An area in which conventional medicine offers very little is TBI, traumatic brain injury, in all its many inflections: automobile accidents and falls, impact and blast injuries in the military, sports injuries, anoxias and ischemias, strokes and aneurysms. While some neurologists remain stuck in the old paradigm of “no neuronal regeneration”, neurofeedback, as we have discussed, promotes neural plasticity, glial repair, and dendritic proliferation through injured areas, as well as the reassignment of lost functions to new areas.
Neurofeedback has shown special promise in helping the resolve PTSD (post- traumatic stress disorder). Some clinicians believe neurofeedback can provide therapeutic relief from flashbacks, nightmares, and explosive or seizure disorders subsequent to traumatic exposure. It can soften the difficulties of “soldier return” syndrome of damaged warriors attempting to integrate into civilian life.

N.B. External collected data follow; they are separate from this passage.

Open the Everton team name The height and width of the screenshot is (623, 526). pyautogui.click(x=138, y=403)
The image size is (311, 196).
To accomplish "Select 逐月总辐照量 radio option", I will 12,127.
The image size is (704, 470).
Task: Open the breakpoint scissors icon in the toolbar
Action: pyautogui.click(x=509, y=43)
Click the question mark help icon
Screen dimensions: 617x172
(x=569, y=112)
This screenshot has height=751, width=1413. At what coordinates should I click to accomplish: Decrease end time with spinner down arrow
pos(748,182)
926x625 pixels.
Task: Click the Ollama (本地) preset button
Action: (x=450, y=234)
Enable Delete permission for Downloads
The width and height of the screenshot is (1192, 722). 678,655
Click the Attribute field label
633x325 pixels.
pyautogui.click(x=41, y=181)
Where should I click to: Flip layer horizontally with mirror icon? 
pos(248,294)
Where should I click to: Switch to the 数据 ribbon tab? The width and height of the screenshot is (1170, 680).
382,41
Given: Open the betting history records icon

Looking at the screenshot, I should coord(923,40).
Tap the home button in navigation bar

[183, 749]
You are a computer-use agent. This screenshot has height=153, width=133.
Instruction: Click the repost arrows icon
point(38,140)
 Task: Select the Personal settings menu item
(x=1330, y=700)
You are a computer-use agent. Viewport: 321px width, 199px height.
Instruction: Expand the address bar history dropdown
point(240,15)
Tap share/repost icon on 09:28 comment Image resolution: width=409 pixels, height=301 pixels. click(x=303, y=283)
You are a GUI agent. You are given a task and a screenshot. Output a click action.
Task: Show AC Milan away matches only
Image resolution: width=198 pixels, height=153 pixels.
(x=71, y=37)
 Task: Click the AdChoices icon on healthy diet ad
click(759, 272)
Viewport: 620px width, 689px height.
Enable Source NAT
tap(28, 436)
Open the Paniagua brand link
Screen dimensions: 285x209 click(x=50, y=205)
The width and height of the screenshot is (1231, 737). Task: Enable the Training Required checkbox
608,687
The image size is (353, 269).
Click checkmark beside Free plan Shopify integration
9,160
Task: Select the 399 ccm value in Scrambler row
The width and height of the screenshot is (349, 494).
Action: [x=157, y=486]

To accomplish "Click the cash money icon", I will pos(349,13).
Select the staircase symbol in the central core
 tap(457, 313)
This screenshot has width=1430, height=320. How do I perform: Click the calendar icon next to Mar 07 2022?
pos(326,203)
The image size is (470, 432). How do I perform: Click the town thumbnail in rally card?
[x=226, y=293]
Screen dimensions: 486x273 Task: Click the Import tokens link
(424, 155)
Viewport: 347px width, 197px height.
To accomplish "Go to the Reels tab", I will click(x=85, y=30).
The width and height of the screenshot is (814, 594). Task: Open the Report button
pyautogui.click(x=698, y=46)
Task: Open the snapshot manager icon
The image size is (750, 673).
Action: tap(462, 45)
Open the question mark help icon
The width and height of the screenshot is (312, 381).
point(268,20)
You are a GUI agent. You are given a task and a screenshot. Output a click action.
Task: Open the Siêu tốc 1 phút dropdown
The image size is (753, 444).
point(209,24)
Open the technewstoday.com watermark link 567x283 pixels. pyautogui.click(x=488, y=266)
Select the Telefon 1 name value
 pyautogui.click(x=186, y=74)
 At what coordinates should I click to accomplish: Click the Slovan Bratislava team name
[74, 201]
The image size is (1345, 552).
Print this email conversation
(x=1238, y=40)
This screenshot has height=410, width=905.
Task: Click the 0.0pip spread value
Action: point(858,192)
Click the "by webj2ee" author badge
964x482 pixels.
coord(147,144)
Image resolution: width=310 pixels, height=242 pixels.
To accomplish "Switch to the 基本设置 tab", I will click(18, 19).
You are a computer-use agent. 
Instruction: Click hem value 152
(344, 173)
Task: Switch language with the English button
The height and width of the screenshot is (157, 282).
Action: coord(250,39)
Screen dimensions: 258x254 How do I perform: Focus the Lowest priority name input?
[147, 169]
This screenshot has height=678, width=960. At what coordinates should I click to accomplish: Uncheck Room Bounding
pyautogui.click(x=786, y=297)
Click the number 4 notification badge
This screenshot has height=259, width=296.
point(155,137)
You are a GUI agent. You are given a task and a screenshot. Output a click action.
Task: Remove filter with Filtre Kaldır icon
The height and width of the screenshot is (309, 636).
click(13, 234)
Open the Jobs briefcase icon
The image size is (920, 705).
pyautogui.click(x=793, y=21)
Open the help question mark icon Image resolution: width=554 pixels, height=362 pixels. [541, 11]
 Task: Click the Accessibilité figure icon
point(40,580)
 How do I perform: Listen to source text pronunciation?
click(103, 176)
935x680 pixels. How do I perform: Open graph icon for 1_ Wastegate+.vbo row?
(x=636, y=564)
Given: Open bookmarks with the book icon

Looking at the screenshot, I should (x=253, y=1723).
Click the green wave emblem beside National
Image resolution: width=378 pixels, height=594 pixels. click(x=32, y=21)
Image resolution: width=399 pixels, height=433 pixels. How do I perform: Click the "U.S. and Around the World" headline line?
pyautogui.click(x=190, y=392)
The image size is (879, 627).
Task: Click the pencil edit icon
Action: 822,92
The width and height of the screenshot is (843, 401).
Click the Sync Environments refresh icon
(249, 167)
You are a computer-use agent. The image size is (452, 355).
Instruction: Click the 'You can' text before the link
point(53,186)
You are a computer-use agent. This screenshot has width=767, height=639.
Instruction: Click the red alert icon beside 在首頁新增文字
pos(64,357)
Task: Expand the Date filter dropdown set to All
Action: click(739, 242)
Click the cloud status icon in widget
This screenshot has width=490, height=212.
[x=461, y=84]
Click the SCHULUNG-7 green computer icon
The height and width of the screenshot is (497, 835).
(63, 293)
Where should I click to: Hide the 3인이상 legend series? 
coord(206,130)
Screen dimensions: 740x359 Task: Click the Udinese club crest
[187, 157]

Seizures and seizure disorder have a special appropriateness to neurofeedback because they occur in the brain and involve the same brain waves that neurofeedback measures.
Neurofeedback prides itself on being included in “complementary and alternative medicine”. That is to say, the best neurofeedback clinicians work integratively with physicians, nurses, and physical and occupational therapists as well as psychotherapists to achieve more complete outcomes than single modalities alone can usually achieve. Neurofeedback may facilitate or free up the brain to make much more profitable use of many kinds of therapeutic and rehabilitative techniques. Neurofeedback can also, by making patients more sensitive to all forms of stimulation and input, help with the side effects of prescription medications, to the point that the doctor may be able to lower the dosage. Neurofeedback has also helped with the aftereffects of chemotherapy or radiation (instead of using the other medications and further compromising an already overburdened system).
Some neurofeedback clinicians have also had experience with trying to restore brains compromised by multiple ECT (electroconvulsive therapy) treatments. The gentler treatment may help restore damaged memory, or fine-tune cognitive clarity lose in the overwhelming impact of the ECT.
In conclusion of this section, we should mention one more important application: the use of neurofeedback in optimal performance. Many neurofeedback researchers, as well as clinicians, have focused on helping athletes and performing artists such as dancers and musicians get out of their own way and let creativity shine through. We have mentioned John Gruzelier’s study of the effect of neurofeedback on conservatory-level musicians, where it helped improve accuracy and virtuosity, but also helped the musicians enhance their emotional communication. We know of no comparable studies for writers and poets, but the author has seen neurofeedback be very helpful to people with “writer’s block” and the inability to finish plays, novels, or doctoral dissertations.